A: representative dihydroethidium (DHE) images of the dissociated WT SFO cells are shown in the presence of vehicle and 100 nmol/l ANG II. B and C: dose-response curves show effects by ANG II (N of cells = 8–24/each dose; and N of experiments = 5) and PGE2 (N of cells = 6–18/each dose; and N of experiments = 4) on the relative intensity of DHE in the presence of Veh and the AT1R antagonist Los (3 μmol/l) in WT SFO cells. *P < 0.05 vs. Veh; **P < 0.01 vs. Veh.
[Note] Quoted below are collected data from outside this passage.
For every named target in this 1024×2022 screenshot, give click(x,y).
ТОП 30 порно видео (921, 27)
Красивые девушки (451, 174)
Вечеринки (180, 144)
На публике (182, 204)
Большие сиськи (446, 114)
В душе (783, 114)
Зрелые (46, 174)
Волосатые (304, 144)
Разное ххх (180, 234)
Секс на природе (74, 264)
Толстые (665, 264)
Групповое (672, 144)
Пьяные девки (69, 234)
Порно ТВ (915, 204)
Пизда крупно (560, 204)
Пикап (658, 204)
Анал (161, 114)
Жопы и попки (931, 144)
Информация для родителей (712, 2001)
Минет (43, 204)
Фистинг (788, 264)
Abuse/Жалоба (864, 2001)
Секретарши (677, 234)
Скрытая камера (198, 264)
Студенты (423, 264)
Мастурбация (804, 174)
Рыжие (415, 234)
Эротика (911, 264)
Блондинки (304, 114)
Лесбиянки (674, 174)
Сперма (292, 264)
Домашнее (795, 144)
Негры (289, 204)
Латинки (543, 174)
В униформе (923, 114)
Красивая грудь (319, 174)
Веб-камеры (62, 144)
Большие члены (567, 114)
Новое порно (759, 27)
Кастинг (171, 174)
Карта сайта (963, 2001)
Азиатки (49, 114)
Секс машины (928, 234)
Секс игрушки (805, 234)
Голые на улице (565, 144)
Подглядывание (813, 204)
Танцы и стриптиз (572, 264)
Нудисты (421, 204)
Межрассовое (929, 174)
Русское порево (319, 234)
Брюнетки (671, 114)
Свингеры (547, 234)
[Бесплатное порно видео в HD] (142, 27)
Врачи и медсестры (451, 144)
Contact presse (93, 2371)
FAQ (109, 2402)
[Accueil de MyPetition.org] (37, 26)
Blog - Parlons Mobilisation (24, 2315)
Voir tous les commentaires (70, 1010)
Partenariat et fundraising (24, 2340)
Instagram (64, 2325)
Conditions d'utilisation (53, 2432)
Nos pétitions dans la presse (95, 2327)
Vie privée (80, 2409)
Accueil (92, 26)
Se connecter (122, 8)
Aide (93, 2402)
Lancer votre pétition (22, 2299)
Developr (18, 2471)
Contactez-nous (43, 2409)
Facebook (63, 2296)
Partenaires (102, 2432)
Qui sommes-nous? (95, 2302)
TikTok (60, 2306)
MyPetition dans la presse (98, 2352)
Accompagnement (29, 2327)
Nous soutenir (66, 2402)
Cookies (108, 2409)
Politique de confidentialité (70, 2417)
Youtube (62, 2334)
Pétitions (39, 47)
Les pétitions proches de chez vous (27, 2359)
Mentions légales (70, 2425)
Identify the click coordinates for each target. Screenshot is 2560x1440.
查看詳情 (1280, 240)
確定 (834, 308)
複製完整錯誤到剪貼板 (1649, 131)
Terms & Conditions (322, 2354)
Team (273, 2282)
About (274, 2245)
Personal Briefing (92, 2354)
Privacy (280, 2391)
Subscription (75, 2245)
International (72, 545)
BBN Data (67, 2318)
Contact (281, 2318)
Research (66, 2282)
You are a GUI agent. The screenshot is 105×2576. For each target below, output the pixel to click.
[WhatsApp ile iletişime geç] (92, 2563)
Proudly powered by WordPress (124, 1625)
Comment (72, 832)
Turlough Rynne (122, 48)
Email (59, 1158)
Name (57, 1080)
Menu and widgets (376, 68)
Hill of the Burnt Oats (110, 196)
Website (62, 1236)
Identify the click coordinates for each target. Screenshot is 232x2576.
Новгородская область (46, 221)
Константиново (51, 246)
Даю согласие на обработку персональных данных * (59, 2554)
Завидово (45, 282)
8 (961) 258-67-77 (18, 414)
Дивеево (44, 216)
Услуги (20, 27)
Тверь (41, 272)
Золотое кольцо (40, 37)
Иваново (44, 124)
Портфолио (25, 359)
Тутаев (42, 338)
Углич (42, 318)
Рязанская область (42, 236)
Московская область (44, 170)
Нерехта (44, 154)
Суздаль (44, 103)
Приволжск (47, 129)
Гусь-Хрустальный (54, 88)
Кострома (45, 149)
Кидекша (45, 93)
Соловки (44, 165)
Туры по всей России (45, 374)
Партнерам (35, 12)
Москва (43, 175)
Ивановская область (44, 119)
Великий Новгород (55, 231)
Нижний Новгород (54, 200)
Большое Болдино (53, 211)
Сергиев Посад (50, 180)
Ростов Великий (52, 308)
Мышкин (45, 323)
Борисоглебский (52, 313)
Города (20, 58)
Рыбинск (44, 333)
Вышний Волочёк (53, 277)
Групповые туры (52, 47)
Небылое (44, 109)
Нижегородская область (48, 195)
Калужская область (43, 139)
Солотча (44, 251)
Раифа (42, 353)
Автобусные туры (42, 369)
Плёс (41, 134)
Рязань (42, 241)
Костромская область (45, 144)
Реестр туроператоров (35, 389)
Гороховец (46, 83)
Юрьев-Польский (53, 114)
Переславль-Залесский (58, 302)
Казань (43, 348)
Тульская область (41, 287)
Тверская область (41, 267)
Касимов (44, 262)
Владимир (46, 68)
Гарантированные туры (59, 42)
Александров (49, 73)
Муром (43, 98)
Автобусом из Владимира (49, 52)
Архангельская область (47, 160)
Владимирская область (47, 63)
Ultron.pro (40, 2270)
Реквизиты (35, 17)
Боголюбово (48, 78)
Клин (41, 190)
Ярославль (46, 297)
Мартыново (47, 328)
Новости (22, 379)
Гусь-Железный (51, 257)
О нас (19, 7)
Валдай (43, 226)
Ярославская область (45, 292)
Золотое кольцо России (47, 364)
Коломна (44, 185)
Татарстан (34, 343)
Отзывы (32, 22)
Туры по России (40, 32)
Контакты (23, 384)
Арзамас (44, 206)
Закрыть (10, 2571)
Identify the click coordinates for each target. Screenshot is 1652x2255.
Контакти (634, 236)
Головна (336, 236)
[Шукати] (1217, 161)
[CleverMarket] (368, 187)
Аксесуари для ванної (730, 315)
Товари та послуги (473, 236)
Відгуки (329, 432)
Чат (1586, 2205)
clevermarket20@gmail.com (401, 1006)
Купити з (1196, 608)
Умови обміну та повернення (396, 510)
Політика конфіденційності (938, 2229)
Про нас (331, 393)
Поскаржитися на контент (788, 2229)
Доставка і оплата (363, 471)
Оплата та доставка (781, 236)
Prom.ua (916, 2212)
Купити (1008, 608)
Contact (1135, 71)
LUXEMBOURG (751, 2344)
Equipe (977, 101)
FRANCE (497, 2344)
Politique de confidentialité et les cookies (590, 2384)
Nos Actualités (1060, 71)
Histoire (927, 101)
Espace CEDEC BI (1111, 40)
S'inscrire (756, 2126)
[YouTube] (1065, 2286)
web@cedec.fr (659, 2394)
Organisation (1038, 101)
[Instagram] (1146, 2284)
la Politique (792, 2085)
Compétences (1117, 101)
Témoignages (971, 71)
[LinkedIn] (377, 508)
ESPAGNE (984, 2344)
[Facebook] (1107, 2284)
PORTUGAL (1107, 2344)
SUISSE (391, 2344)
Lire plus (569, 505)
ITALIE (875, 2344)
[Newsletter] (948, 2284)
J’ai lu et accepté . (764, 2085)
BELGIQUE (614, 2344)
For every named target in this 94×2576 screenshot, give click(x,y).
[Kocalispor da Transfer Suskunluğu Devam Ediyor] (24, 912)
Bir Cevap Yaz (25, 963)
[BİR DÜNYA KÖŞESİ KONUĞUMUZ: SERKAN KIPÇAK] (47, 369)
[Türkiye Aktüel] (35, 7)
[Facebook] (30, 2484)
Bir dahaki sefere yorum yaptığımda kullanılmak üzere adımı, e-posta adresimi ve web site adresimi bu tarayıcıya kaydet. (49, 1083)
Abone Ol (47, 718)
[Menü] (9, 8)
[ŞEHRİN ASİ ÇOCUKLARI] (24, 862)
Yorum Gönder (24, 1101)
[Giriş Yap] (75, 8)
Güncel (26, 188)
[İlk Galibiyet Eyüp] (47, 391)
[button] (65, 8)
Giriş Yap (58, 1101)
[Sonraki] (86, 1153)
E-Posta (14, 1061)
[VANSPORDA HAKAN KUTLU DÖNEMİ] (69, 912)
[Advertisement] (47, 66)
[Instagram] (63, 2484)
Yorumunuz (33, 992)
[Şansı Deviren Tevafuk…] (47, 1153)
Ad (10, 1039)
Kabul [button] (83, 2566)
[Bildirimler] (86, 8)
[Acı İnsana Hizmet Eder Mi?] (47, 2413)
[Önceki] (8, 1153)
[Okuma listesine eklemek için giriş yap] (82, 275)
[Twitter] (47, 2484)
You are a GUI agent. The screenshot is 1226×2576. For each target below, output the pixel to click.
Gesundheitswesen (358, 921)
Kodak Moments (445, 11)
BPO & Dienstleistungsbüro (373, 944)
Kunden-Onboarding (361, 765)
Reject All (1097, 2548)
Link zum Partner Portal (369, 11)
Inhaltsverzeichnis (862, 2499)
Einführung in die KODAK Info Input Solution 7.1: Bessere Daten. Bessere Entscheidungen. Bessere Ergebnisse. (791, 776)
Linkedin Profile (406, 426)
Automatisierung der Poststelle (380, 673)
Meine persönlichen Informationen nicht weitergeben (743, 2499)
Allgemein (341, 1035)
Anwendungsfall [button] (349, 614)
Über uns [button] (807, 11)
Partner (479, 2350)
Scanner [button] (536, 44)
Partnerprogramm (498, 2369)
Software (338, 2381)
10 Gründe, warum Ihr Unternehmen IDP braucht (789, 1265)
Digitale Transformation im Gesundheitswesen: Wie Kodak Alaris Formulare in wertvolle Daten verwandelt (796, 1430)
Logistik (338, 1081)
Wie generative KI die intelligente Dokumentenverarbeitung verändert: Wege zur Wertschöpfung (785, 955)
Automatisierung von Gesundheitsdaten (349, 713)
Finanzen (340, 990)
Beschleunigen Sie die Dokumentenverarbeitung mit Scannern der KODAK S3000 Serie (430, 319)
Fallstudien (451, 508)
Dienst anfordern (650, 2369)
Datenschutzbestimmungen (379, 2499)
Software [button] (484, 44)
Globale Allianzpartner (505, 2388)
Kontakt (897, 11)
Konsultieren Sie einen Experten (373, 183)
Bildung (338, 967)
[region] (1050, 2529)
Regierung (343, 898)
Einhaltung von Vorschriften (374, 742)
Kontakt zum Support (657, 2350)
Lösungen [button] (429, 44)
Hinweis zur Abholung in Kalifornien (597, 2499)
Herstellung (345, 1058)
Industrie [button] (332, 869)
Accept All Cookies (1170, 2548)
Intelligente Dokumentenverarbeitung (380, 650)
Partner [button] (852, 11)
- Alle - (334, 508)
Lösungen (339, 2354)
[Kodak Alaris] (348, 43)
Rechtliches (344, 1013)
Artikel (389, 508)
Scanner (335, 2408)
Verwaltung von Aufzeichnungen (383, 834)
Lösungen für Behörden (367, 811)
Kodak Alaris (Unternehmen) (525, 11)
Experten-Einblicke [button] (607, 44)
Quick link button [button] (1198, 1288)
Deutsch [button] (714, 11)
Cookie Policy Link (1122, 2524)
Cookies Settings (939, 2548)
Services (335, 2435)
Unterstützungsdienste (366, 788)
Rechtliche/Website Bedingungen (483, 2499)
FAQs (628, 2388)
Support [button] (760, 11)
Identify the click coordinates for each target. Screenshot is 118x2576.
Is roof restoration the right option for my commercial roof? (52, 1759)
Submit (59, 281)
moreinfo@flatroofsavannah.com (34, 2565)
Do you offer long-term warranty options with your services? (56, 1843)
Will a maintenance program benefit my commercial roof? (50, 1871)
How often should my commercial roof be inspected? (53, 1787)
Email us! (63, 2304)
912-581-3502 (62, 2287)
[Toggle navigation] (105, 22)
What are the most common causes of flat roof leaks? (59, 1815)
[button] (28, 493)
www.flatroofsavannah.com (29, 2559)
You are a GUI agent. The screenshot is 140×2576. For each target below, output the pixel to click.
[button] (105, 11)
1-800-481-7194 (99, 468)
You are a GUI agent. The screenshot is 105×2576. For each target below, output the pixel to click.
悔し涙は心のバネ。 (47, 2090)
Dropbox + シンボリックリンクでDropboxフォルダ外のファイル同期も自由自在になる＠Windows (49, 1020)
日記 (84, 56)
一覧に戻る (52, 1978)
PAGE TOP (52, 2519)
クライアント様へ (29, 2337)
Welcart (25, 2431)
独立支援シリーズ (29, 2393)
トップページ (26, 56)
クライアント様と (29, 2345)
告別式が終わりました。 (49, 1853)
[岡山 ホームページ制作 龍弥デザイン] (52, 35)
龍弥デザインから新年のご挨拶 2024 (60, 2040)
As shown in Fig. 4, ANG II (100 nmol/l) induced an increase in DHE signal (+25 ± 3%, P < 0.01 vs. vehicle, n = 9), a response that was blocked by the general PLA2 inhibitor ACA (1 μmol/l), the COX-1 inhibitor SC560 (10 μmol/l), the NADPH oxidase peptide inhibitor gp91-ds (1 μmol/l) and in Nox2−/− cells (Fig. 4A), but not by s-gp91-ds. PGE2 (100 nmol/l) also induced a similar increase in ROS formation (+32 ± 8.2%, P < 0.01 vs. vehicle, n = 7) that was blocked by gp91-ds (1 μmol/l) and in Nox2−/− cells. This effect, however, was not blocked by ACA (1 μmol/l), SC560 (10 μmol/l), or s-gp91-ds (Fig. 4B). Taken together, these results indicate that PLA2-mediated PGE2 production is downstream of AT1R but upstream of COX-1 and that Nox2 is the source of ANG II and PGE2-induced ROS formation in SFO cells.
Fig. 4.
A: histogram shows the relative intensity of DHE in the presence of 100 nmol/l ANG II (N = 9) and coapplied ACA (1 μmol/l, N = 17), SC560 (10 μmol/l, N = 26), gp91-ds-tat (1 μmol/l, gp91, N = 8), and scrambled gp91-ds (1 μmol/l, s-gp91, N = 22) in WT SFO cells and in Nox2−/− SFO cells (N = 18) in the presence of ANG II (100 nmol/l). B: histogram summarizes the relative intensity of DHE in the presence of 100 nmol/l PGE2 (N = 7) and coapplied ACA (1 μmol/l, N = 17), SC560 (10 μmol/l, N = 7), gp91-ds-tat (1 μmol/l, gp91, N = 9), and scrambled gp91-ds-tat (1 μmol/l, s-gp91, N = 20) in WT SFO cells and in Nox2−/− SFO cells in the presence of PGE2 (100 nmol/l) (N = 18). **P < 0.01 vs. Veh.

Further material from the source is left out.